Sunday, April 15, 2012

Geiger Counter, § III

I wanted a reliable radiation source to test out the geiger counter.  As I have discussed in earlier posts, I haven't had much luck with vaseline glass.  Either it turned out to be fake or I can't get it shipped here from the EU.  There has essentially been no vaseline glass production in the last 50 years (since the beginning of the cold war); everything out there is an antique.  Vaseline/uranium glass is easy to find for sale online but can cost several $100's because they are sought out by depression glass collectors. 

So I switched strategies and went straight for the source, uranium ore.  There are mines all over the western US from Texas to Washington and it is easy to order small pieces through the mail for testing; you've got to love the US!  Otherwise we would be forced to get our radioactive material the old fashioned way, by stealing it from « nationalists » and getting chased around mall parking lots⸮ 

Just for the record, I am keeping it doubly sealed and stored out of reach.  It is a harmless amount of radiation when kept this way.  I can help illustrate this below.

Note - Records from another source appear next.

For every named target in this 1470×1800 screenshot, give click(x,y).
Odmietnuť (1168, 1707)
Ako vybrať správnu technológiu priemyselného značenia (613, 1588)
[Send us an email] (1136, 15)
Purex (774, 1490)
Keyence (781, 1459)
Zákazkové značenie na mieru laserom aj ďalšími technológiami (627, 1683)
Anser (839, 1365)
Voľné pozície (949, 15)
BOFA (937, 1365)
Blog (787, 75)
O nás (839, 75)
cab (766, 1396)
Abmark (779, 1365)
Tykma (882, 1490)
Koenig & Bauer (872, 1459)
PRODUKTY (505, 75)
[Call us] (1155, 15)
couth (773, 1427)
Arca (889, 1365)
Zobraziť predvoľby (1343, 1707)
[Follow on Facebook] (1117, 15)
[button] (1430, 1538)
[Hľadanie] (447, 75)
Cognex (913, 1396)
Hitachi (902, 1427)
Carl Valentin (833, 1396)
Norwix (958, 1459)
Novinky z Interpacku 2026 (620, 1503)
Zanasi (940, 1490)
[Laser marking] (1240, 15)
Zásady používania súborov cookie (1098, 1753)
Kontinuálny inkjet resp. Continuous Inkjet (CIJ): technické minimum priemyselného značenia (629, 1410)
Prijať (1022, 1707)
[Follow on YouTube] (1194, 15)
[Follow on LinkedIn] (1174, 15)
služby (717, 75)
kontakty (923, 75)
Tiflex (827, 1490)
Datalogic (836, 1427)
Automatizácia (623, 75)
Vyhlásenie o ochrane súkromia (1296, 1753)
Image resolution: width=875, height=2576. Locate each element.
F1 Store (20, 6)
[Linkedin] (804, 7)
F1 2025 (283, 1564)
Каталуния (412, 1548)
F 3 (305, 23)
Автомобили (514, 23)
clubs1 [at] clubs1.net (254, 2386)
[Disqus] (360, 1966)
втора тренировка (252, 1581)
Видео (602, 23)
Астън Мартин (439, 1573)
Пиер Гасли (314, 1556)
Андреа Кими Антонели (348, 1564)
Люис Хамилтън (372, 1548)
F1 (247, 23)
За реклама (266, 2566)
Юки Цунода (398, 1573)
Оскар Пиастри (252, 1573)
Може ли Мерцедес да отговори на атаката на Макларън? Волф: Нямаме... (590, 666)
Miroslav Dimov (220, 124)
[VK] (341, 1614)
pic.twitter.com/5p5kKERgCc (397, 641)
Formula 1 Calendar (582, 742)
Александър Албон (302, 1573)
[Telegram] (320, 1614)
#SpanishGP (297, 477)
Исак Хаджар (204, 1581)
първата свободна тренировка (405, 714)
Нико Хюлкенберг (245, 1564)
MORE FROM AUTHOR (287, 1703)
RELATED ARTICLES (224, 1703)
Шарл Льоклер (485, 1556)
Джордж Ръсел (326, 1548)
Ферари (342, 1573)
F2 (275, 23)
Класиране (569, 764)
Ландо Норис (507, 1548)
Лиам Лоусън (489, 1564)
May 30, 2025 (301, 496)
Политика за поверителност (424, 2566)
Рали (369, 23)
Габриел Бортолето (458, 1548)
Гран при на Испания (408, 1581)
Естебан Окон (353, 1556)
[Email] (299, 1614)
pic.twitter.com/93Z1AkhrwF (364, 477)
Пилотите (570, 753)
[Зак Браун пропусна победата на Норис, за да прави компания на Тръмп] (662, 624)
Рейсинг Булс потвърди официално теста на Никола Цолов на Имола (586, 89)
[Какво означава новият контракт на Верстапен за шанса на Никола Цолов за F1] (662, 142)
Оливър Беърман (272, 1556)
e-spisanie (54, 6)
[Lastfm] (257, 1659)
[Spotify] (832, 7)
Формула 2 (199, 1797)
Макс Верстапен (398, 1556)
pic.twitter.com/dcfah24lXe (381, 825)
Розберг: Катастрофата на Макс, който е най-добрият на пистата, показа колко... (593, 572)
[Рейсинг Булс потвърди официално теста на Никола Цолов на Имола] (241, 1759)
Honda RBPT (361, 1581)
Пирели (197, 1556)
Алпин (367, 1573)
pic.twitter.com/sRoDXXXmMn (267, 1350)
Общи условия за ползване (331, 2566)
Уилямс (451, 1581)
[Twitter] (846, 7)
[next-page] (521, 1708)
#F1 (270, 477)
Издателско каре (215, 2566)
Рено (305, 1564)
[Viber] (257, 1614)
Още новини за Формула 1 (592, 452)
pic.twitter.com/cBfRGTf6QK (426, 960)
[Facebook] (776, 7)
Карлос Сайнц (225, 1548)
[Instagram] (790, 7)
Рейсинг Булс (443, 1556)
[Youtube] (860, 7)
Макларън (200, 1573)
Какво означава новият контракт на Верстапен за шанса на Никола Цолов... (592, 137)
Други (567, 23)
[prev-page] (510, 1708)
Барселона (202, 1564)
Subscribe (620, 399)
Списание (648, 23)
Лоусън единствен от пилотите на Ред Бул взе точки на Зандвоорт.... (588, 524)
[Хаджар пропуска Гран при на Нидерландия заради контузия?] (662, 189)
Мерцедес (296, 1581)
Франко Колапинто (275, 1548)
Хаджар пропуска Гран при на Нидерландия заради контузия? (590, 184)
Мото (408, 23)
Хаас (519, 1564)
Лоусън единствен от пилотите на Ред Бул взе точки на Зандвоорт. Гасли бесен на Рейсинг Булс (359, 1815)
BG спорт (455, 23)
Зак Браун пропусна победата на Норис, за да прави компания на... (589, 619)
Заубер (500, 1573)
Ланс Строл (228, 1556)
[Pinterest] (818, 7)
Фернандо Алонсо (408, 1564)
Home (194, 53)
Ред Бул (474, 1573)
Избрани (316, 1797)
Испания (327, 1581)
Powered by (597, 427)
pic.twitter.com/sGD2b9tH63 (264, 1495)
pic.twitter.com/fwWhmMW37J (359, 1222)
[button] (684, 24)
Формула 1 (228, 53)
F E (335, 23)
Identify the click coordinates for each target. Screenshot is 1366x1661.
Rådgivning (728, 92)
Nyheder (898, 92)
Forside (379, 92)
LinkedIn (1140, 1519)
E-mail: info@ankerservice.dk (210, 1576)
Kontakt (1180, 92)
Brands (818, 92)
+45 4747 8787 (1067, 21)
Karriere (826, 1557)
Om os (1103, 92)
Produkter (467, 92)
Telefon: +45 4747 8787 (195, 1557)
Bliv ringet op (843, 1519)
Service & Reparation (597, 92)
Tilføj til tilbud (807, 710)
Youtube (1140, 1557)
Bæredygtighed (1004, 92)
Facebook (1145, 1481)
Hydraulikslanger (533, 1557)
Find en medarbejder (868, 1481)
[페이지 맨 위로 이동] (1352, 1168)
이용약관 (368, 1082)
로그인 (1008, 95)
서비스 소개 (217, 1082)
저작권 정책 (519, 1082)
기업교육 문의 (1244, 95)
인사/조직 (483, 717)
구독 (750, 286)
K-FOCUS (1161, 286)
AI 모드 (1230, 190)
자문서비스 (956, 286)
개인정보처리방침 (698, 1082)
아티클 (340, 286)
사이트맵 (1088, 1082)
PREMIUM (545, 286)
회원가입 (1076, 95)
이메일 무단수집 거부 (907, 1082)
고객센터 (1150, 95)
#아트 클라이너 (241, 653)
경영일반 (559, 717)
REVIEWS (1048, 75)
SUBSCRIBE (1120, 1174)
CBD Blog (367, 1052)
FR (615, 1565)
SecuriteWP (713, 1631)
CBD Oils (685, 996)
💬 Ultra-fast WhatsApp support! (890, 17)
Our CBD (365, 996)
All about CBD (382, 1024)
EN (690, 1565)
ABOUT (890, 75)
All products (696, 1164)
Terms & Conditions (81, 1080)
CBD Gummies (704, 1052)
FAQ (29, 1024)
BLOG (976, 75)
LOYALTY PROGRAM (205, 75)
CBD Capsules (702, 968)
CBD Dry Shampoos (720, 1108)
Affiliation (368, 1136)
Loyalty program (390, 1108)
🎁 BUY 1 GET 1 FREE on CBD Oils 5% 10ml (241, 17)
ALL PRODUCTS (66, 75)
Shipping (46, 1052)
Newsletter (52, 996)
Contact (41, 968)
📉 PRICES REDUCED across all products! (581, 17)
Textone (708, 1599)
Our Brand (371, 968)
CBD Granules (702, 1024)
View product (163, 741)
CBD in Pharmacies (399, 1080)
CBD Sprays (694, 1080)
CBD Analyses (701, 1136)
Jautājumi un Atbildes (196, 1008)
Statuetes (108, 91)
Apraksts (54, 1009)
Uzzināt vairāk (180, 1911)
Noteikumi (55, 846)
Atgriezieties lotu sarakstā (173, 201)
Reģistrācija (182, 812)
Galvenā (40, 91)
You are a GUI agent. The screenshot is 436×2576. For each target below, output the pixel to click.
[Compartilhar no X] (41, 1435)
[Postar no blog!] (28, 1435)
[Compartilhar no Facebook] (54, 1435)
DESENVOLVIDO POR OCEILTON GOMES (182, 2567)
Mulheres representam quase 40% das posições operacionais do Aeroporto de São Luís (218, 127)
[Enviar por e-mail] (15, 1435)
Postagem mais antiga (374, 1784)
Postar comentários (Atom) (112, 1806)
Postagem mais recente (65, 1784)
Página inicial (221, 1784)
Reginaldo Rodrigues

In this picture the ore is right against the tube, which just registered 306 counts per minute.  The reported activity for this fragment is 600 CPM but this tube does not detect alpha particles.  I am leaving the ore in the plastic bag to minimize possible dust contamination. 


In the graph above I've converted CPM to μSv/h (micro-Sieverts per hour).  The highest point, 4 μSv/h, corresponded to just over 500 CPM--for this particular GM tube.  It was singing away at almost 10 chirps per second!  But first let me explain, the initial low level in the plot, below 0.5 μSv/h was to establish a background level of radiation.  Then the sharp rise to 3 μSv/h came when I put the uranium ore directly against the tube.  Then it jumped up and down as I rotated the ore to find the hottest spot which seems to be somewhere near 3 - 3.5 μSv/h.  I left it there for a few minutes then moved the ore 1 cM away from the tube, and the signal dropped to 1.5 to 2 μSv/h, then I moved it 2 cM away and it dropped to 0.5 to 1 μSv/h.  I kept doing this until it was back down to background levels with the ore >10 cM away.  (Because of the sensitivity of orientation what I really should have done is fix the ore's position and moved the tube's distance, but the important point remains.)  If the ore is not immediately next to you, there is essentially no increase in radiation.  Just being in the same room, for example, has no effect.  The rapid drop off comes from the radiation spreading out in the a sphere, which grows rapidly and dilutes the strength, as distance increases by small amounts. 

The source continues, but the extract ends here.